» **SOURCE EXTRACT**:
####################
Thursday, June 21, 2012

A hike along the Shek Pik Country Trail (photo-essay)

Along with the nearby Nei Lak Shan Country Trail (along which I had my favorite hike of 2010), the Shek Pik Country Trail was announced as having permanently closed to the public in June 2008 as a result of having been damaged by landslides caused by heavy rain that came along with a passing typhoon.  Upon learning of this, I was upset -- not least because I had been eyeing that particular Lantau Island trail as one that I might want to go on.  

Happily, a couple of years on, the authorities elected to re-open the steep 5.5 kilometer trail that, after being on it, I suspect may have been used in days of yore by pilgrims making their way up to the Po Lin Monastery up on the Ngong Ping plateau.  So, one late spring afternoon, my then regular hiking companion and I decided to descend from Ngong Ping to the banks of the Shek Pik Reservoir along the trail -- i.e., the hard way, by my reckoning, since I often find it far more difficult to go down a steep trail rather than hike up it!  (For the record, one reason why I only have enough suitable photos for just one photo-essay is because I was obliged to spend quite a large part of the hike carefully watching my step rather than being able to comfortably look all around me for interesting sights, including scenic vistas and cool bugs!)
####################
[Records for locating described items]
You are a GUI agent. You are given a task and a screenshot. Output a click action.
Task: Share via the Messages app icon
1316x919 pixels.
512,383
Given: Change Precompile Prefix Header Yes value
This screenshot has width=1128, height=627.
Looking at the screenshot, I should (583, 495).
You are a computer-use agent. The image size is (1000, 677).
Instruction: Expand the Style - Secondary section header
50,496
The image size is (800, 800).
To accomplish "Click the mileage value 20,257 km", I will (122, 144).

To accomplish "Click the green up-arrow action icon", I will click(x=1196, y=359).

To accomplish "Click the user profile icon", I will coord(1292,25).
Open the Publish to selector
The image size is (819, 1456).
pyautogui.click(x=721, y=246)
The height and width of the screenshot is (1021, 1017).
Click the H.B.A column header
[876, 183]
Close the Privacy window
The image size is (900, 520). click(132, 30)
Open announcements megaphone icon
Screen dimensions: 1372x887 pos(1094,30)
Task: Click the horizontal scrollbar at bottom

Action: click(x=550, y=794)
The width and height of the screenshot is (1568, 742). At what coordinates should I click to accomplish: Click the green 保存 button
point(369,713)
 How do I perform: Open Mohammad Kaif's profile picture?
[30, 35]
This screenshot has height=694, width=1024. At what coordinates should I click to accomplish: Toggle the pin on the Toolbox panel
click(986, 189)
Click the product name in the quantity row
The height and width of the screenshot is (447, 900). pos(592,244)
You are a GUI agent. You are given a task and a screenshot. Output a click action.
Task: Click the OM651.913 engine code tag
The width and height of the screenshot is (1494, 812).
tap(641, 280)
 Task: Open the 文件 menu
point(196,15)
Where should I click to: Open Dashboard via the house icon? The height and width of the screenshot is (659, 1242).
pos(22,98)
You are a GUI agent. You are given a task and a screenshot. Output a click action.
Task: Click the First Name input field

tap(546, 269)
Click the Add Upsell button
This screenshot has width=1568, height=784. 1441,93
####################
» **PROBLEM TO SOLVE**:
Carry on the blog post about hiking the Shek Pik Country Trail, picking up right after its final sentence. The rows have no part in this work.

» **WRITTEN RESPONSE**:
 The kind of exotic looking flower one is likely to see
while out hiking in the Big Lychee

 A few minutes walk away from the Big Buddha is the
Ngong Ping trail head for the Shek Pik Country Trail

View of the monumental carvings of the Wisdom Path which looks
ancient but actually were only completed in 2002!

Cloudy day view of the Shek Pik Reservoir area
that would be our hike's end

Along a part of the trail that looks close
(in more ways than one)to a dry river bed!

 An alternative view of the country trail and the 
reservoir that gave its name to the former

Looking at the trail carved into the hillside, one has
to give kudos to those who created it -- far more
than those who go ahead and go along it!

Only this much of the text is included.